「ウィルクック」を
生み出した母心
「必要は発明の母」と言われる。ウィルクックの発想の起点となったのは、ウィルテックス最高技術責任者(CTO)の上田彩花さんが、野球をしている子どものために冬でも「温かいお弁当を食べさせたい」と考えたことだ。発熱布があれば、寒いときに外でもお弁当を温められるという発想だ。
当時上田さんは、繊維系の会社を退職してハードウェア設計会社に転職していた。上司から「新商品のアイデアを出してほしい」と指示されたことがきっかけだった。これを実現できないかとヒアリングを続ける中で、「江戸川区に三機コンシスという会社があるから、そこを訪ねてみるといい」と教えてもらったことが端緒になった。そのとき思い出したのが、繊維系の会社で上司だった木村浩さんだ。
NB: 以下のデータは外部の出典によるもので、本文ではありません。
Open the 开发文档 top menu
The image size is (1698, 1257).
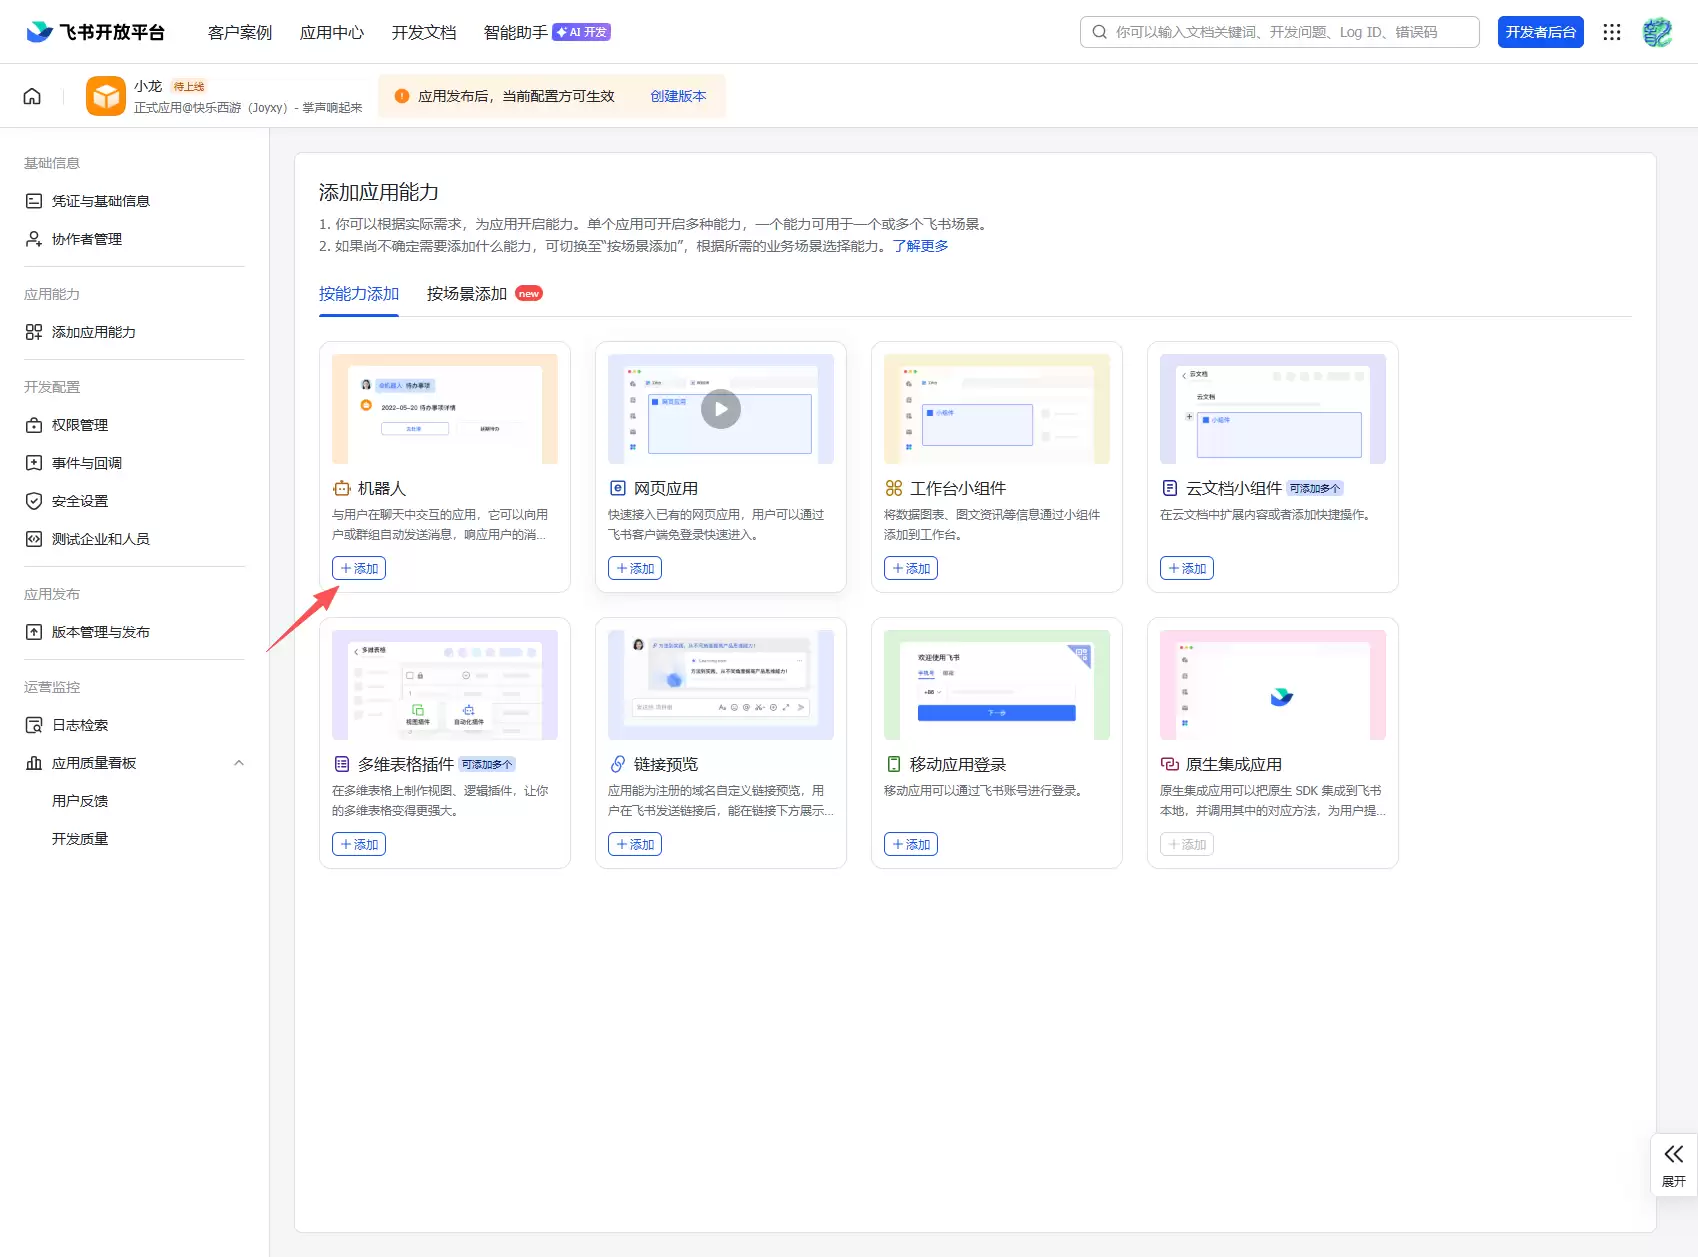click(x=424, y=32)
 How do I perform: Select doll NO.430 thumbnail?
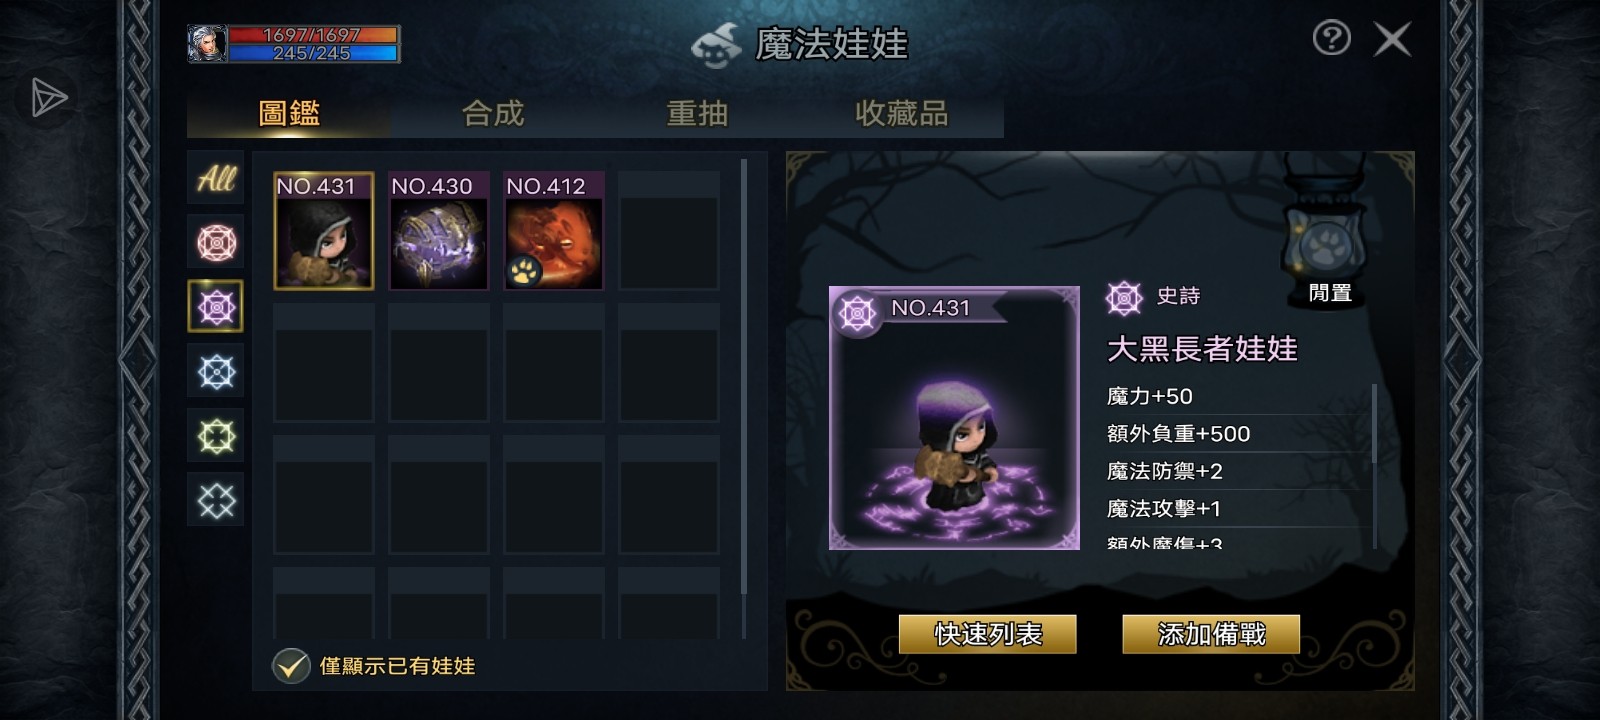tap(438, 231)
木村さんは外資系を中心に繊維業界を渡り歩いてきた「布のプロ」。木村さんなら興味を持つかもしれないと考え、誘ってみると、木村さんからは「そんなの無理に決まっている。僕だってそんな布があれば良いと思ってチャレンジしたことがあるが、やっぱり無理だった」という反応だった。しかし、木村さんは、三機コンシスを訪問して、自分が間違っていたことを知る。
三機コンシスは、空調設備の会社として1963年に創業した。今でも本業は「空調」だ。「技術開発・製造を『自由』に追求し、世の中を豊かにしていく」というモットーが創業者で会長の松本安正さん以来、引き継がれている。現在の社長、息子の松本正秀さんはダイキン出身。ダイキン時代は、空調ではなくシステムエンジニアだった。
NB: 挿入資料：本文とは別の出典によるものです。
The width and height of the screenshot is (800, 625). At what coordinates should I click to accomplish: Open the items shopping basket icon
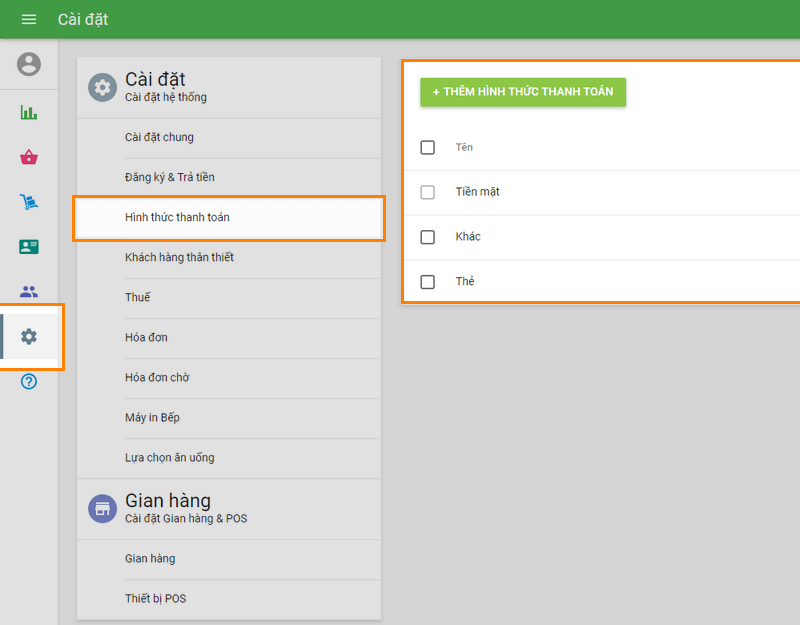[x=29, y=157]
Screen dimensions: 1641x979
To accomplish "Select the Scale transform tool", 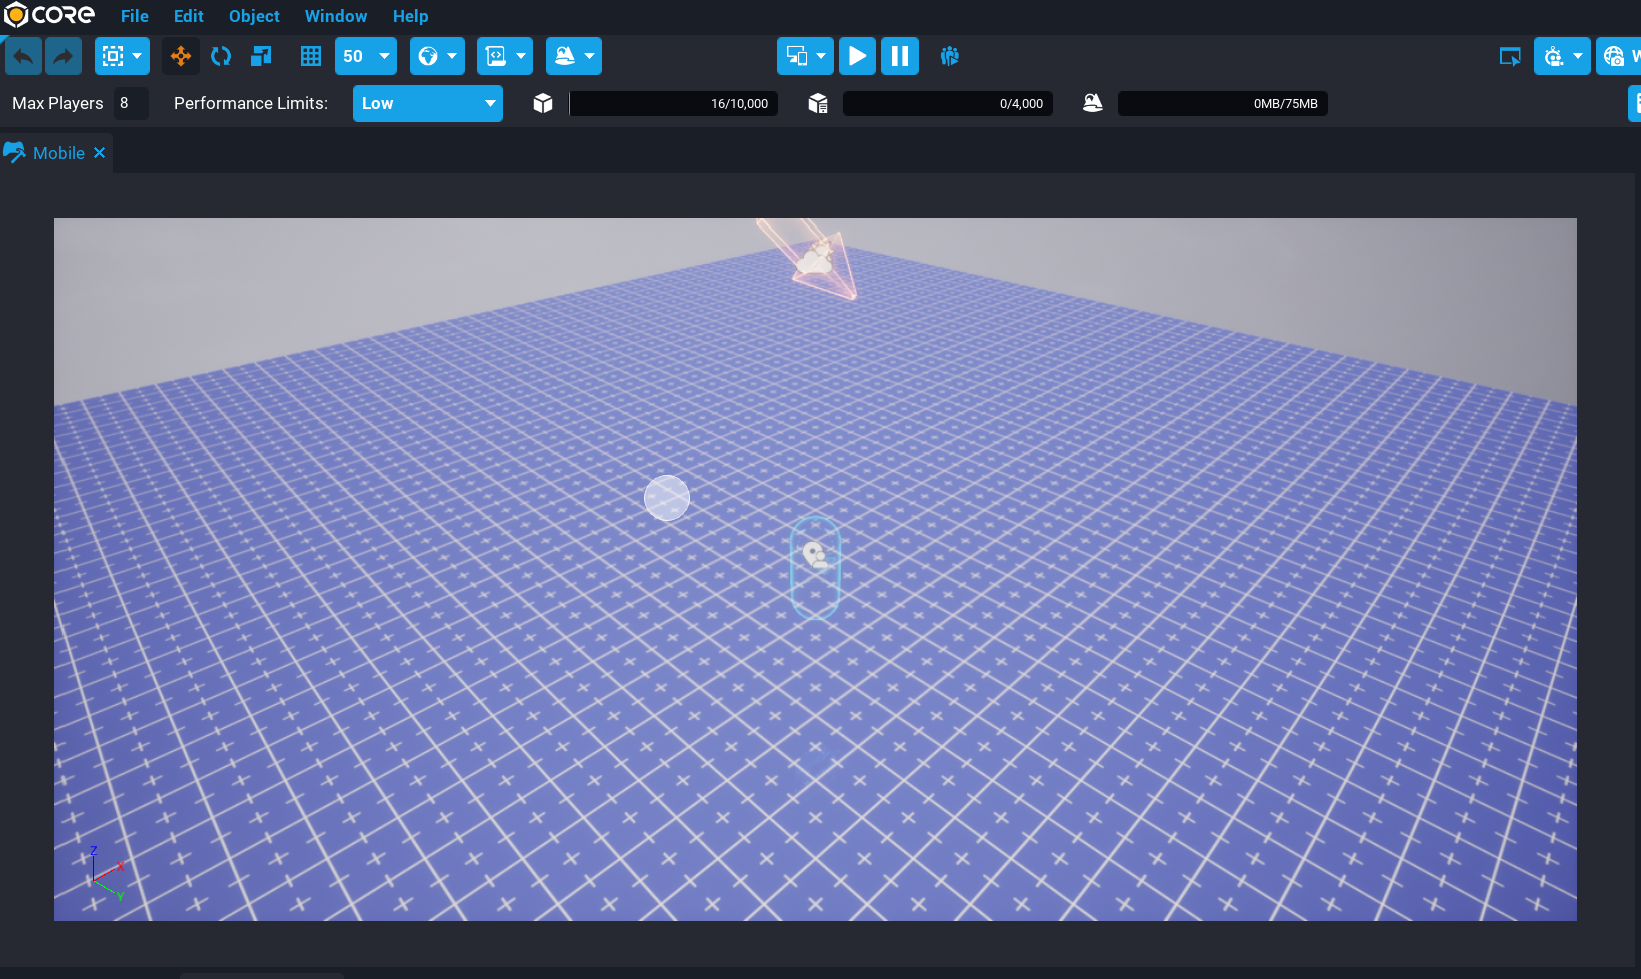I will (261, 56).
三機コンシスに移籍後は技術開発・製造を「自由」に追求した。面状ヒーター開発のきっかけは、当時ブームだった熱帯魚飼育の水槽が阪神淡路大震災で倒れ、ヒーターが原因で多くの火災が起きたことだ。この解決のため棒状ではなく面状ヒーターを開発。面だと設定温度を低くできるので水槽外部に貼り付ける「フィルム型ヒーター」を完成させた。だが価格が3万円で、バブル崩壊後の熱帯魚ブーム終焉で販売は伸びなかった。
そのころある展示会に出展していたところ、複数の来場者から「服の生地のような柔らかいヒーターはないのか?」と言われて「布ヒーター」の必要性に気づいた。当初は炭素繊維を使った織物にしたが、均熱性と柔らかさがなく、銀繊維を「織物」ではなく「編み物(ニット)」とすることで布全体が優しい温かさと柔らかさとなった。
ただし、ニットの編み方が安定しなかった。外部に委託していたこともあったが、銀の糸をニットに編むと、編み機の針がすり減り、折れることもあるので、こころよく引き受けてくれる会社がいなかった。
そのため、自ら編み機を入手することを考えた。江戸川区の地域はかつて縫製業で栄えていたが、海外移転や廃業する会社が多く、機械が廃棄されてなかなか入手することができなかった。そんな時、何度か頼んでいた工場が廃業するということで編み機を譲ってもらうことができた。
なかなか売り上げに貢献することはなかったが、創業者の父親は「やり続けろ」と、背中を押してくれた。それが可能だったのも「空調」という本業があったからで、まさに「両利きの経営」を実践していたわけだ。
2015年「HOTOPIA(ホットピア)」として商標登録。「温まる布」を産業材料として発売した。そして、手術室で体温維持ができるシート状医療機器を作った。それは、患者に触れる部分の温度は均熱であることが必要だからだ。それまでは温風式ヒーターを使っていたが、排気により手術室に強い気流が発生し、手術の邪魔になることもあったからだ。
ただし、出荷先はニッチな用途にとどまっていた。そんなときに現れたのが、先述の上田さんと、木村さんだった。18年のことだ。